** RECORD SET follows **
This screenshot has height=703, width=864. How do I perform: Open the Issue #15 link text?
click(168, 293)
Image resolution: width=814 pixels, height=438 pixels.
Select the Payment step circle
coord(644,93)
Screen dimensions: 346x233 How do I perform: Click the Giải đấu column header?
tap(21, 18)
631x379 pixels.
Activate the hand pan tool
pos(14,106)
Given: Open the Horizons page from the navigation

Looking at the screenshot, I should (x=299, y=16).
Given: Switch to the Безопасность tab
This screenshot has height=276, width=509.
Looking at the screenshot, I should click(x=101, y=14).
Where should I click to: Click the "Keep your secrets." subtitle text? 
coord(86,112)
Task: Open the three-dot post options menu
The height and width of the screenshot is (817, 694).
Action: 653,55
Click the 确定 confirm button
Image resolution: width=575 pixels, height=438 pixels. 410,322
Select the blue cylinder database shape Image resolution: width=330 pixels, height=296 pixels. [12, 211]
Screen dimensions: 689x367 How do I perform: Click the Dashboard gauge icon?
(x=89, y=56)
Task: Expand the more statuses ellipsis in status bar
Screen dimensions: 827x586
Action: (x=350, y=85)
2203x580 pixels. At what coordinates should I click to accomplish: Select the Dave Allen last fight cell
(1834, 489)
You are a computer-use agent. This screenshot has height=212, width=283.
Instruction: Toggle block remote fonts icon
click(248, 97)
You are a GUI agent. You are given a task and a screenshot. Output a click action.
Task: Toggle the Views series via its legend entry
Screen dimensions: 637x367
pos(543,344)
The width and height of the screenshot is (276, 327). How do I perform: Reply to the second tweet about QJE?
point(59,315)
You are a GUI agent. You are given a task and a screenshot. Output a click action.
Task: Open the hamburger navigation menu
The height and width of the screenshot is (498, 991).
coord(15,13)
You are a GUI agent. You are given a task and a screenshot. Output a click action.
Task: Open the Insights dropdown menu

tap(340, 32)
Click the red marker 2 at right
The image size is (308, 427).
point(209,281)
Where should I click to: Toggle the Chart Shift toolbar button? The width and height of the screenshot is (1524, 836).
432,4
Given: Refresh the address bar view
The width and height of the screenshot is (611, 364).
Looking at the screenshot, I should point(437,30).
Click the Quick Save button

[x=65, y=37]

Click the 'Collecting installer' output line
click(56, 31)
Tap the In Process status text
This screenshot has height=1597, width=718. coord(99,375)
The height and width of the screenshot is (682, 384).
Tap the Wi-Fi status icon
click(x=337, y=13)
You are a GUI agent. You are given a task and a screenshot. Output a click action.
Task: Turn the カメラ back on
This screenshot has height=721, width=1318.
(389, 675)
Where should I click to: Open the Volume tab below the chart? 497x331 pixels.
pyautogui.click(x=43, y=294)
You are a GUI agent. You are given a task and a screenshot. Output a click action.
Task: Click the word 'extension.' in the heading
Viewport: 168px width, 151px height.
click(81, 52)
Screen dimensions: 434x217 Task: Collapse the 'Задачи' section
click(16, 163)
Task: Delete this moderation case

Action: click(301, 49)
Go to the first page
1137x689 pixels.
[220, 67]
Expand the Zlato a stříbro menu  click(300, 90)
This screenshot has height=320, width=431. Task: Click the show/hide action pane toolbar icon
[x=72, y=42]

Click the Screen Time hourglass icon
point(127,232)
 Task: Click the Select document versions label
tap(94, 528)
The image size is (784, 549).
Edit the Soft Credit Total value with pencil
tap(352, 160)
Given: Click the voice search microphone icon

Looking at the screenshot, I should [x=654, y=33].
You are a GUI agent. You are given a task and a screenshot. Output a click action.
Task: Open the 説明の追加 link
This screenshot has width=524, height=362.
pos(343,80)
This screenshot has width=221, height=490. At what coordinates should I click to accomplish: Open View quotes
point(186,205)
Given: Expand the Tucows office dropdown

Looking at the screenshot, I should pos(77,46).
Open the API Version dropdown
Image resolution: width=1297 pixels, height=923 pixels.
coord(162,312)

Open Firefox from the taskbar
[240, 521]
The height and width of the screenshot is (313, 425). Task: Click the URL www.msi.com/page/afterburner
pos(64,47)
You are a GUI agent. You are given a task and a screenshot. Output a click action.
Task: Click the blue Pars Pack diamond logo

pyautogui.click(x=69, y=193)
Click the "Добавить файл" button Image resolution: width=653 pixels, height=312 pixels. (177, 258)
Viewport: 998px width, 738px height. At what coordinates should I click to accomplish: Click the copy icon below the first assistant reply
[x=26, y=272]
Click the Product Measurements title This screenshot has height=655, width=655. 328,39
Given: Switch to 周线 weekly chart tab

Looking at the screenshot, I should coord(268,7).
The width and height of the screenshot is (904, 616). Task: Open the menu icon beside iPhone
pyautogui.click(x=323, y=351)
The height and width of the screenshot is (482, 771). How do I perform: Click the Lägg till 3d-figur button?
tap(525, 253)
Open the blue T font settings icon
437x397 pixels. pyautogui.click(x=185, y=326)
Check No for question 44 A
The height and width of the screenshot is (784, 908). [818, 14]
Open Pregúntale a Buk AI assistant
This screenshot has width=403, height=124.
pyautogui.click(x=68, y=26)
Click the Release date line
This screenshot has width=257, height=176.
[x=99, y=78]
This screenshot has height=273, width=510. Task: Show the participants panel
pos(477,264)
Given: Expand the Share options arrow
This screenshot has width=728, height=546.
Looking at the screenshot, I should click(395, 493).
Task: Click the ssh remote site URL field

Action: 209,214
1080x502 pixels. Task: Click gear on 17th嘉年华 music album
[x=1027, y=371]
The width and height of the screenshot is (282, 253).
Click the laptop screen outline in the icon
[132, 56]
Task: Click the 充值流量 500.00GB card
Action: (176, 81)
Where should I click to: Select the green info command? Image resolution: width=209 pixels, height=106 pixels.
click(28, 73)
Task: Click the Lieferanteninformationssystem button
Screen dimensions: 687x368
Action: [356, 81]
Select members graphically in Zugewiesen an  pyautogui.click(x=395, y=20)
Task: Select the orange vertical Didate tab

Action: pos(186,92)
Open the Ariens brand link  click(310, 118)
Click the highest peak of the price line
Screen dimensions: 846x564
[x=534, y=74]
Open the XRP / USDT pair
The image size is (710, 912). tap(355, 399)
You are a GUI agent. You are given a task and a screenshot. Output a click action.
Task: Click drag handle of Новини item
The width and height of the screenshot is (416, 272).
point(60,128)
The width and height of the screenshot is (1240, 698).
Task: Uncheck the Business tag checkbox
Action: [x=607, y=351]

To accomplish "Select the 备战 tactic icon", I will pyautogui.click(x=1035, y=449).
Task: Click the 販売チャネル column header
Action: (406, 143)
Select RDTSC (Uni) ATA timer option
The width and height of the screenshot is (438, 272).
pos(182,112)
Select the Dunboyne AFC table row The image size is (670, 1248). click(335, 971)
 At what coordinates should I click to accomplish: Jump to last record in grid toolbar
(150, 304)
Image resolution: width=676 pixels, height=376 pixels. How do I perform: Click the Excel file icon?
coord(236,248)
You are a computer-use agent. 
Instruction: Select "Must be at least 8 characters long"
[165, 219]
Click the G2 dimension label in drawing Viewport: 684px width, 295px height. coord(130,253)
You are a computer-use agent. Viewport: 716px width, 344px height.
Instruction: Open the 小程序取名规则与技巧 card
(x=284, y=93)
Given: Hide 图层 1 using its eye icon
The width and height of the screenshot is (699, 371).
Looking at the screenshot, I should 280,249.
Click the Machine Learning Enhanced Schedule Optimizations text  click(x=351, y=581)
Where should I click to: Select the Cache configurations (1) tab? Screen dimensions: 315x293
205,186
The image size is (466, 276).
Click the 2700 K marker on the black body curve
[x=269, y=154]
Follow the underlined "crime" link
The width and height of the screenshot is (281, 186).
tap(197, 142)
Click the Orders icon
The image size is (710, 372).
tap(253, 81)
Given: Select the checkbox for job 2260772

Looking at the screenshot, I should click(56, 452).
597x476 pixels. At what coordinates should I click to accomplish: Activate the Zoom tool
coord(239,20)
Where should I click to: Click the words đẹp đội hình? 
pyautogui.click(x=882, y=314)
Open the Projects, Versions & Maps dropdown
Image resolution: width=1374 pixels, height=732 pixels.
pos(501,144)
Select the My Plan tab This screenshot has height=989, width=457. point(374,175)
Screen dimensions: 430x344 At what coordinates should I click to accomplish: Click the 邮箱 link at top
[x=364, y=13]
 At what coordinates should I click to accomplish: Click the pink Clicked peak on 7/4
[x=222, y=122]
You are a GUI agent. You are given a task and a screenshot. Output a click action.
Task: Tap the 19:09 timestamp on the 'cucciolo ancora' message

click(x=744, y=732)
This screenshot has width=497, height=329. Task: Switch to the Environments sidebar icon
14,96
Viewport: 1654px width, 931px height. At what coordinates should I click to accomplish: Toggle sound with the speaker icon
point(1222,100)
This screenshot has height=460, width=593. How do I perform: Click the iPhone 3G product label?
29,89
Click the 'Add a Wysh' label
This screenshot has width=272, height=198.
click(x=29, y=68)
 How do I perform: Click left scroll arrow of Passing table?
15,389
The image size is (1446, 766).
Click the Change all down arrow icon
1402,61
** End of RECORD SET **
→ PROBLEM REQUIREMENTS: Restate word for word the lines above, beginning at the first one and ending at the line that carries "Given: Switch to the Безопасность tab".

→ EXERCISE OUTPUT:
This screenshot has height=703, width=864. How do I perform: Open the Issue #15 link text?
click(168, 293)
Image resolution: width=814 pixels, height=438 pixels.
Select the Payment step circle
coord(644,93)
Screen dimensions: 346x233 How do I perform: Click the Giải đấu column header?
tap(21, 18)
631x379 pixels.
Activate the hand pan tool
pos(14,106)
Given: Open the Horizons page from the navigation

Looking at the screenshot, I should (x=299, y=16).
Given: Switch to the Безопасность tab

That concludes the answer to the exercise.